• Task
Repeat nothing but the lines below running from the one containing "Task: Click the leftmost" to the one containing "Viewport: 818px width, 634px height.". Keep both end lines.
□ □ □ □ □
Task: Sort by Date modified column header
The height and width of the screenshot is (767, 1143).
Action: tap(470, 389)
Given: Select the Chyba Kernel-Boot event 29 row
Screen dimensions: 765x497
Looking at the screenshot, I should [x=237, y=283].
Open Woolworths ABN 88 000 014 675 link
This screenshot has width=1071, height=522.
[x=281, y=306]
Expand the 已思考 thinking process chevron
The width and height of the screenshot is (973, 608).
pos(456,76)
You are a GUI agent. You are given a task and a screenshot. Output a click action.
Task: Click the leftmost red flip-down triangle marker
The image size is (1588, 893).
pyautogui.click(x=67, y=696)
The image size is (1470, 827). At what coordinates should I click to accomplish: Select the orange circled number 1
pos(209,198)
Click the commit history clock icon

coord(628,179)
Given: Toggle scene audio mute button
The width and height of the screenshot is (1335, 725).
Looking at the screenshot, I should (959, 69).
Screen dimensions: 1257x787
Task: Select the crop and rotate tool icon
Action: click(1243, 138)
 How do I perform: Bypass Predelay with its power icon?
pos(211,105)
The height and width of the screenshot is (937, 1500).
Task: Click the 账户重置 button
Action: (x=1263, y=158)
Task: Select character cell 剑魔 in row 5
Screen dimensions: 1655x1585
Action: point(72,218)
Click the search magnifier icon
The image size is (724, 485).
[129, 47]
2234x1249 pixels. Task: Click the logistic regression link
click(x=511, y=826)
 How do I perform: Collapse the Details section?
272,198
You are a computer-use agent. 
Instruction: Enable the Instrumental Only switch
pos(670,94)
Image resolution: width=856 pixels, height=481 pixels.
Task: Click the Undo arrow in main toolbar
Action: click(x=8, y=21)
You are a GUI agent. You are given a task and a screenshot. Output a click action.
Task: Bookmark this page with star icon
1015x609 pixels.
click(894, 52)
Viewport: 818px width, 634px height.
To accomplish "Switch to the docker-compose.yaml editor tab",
□ □ □ □ □
• Answer area
Task: Click the leftmost red flip-down triangle marker
The image size is (1588, 893).
pyautogui.click(x=67, y=696)
The image size is (1470, 827). At what coordinates should I click to accomplish: Select the orange circled number 1
pos(209,198)
Click the commit history clock icon

coord(628,179)
Given: Toggle scene audio mute button
The width and height of the screenshot is (1335, 725).
Looking at the screenshot, I should (959, 69).
Screen dimensions: 1257x787
Task: Select the crop and rotate tool icon
Action: click(1243, 138)
 How do I perform: Bypass Predelay with its power icon?
pos(211,105)
The height and width of the screenshot is (937, 1500).
Task: Click the 账户重置 button
Action: (x=1263, y=158)
Task: Select character cell 剑魔 in row 5
Screen dimensions: 1655x1585
Action: point(72,218)
Click the search magnifier icon
The image size is (724, 485).
[129, 47]
2234x1249 pixels. Task: Click the logistic regression link
click(x=511, y=826)
 How do I perform: Collapse the Details section?
272,198
You are a computer-use agent. 
Instruction: Enable the Instrumental Only switch
pos(670,94)
Image resolution: width=856 pixels, height=481 pixels.
Task: Click the Undo arrow in main toolbar
Action: click(x=8, y=21)
You are a GUI agent. You are given a task and a screenshot. Output a click action.
Task: Bookmark this page with star icon
1015x609 pixels.
click(894, 52)
Viewport: 818px width, 634px height.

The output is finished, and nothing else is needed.